Task details: Write the entries out exactly, with the final line being the one containing "Dışı Resim Servisi".

[Saved data entries]
<<<<
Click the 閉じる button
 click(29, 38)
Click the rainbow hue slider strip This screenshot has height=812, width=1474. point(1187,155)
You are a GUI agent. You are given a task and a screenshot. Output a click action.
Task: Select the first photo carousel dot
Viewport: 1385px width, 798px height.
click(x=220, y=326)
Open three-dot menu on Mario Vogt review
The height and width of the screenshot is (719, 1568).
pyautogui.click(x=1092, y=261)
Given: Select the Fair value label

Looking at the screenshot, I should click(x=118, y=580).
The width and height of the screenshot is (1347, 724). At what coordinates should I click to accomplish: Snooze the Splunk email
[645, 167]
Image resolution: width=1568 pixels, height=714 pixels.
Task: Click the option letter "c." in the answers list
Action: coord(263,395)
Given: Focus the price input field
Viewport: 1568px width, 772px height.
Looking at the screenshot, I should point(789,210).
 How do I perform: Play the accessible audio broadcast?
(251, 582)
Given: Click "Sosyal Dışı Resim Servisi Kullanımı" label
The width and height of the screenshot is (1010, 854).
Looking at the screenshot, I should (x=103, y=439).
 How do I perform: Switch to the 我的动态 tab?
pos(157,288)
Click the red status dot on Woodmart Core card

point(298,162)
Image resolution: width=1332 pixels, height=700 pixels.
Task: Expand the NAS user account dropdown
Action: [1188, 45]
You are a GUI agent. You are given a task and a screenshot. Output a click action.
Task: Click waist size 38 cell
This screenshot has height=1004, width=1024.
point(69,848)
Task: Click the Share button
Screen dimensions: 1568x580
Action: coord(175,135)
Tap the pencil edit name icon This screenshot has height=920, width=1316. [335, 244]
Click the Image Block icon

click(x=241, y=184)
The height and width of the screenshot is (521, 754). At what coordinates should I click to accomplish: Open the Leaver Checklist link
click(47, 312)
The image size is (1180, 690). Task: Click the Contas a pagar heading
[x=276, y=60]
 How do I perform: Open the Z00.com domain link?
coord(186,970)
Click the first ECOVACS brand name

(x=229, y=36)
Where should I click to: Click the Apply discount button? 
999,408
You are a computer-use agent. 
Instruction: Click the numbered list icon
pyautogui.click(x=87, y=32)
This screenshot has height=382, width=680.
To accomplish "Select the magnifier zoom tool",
>>>>
Exercise answer:
Click the 閉じる button
 click(29, 38)
Click the rainbow hue slider strip This screenshot has height=812, width=1474. point(1187,155)
You are a GUI agent. You are given a task and a screenshot. Output a click action.
Task: Select the first photo carousel dot
Viewport: 1385px width, 798px height.
click(x=220, y=326)
Open three-dot menu on Mario Vogt review
The height and width of the screenshot is (719, 1568).
pyautogui.click(x=1092, y=261)
Given: Select the Fair value label

Looking at the screenshot, I should click(x=118, y=580).
The width and height of the screenshot is (1347, 724). At what coordinates should I click to accomplish: Snooze the Splunk email
[645, 167]
Image resolution: width=1568 pixels, height=714 pixels.
Task: Click the option letter "c." in the answers list
Action: coord(263,395)
Given: Focus the price input field
Viewport: 1568px width, 772px height.
Looking at the screenshot, I should point(789,210).
 How do I perform: Play the accessible audio broadcast?
(251, 582)
Given: Click "Sosyal Dışı Resim Servisi Kullanımı" label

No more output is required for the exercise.